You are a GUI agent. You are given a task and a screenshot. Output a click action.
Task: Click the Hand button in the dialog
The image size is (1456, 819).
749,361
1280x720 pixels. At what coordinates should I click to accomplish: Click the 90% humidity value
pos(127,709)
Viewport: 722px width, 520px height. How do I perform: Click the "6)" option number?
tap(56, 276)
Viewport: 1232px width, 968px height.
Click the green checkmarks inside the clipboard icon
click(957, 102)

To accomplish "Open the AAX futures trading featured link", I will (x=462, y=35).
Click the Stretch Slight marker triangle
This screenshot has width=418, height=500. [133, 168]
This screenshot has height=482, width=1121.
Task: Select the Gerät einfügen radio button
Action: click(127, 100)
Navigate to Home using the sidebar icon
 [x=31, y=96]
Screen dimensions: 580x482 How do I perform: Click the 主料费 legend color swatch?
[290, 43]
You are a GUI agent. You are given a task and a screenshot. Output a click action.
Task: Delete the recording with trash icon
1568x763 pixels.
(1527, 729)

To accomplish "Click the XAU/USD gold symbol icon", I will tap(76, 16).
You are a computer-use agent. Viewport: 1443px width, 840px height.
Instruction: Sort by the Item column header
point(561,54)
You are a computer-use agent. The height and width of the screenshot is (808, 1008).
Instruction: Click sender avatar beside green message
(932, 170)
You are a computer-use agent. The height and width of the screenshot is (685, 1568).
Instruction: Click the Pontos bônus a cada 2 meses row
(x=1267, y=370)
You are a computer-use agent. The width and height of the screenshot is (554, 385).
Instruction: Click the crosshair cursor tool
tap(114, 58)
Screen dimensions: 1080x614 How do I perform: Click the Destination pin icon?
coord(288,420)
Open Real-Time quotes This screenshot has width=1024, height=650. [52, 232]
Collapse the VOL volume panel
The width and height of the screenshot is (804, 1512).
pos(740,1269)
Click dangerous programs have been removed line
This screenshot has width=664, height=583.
************
Show the lines in the entries above that include the string "computer".

#### Problem solution:
You are a computer-use agent. Viewport: 1443px width, 840px height.
You are a computer-use agent. The height and width of the screenshot is (808, 1008).
You are a computer-use agent. The height and width of the screenshot is (685, 1568).
You are a computer-use agent. The width and height of the screenshot is (554, 385).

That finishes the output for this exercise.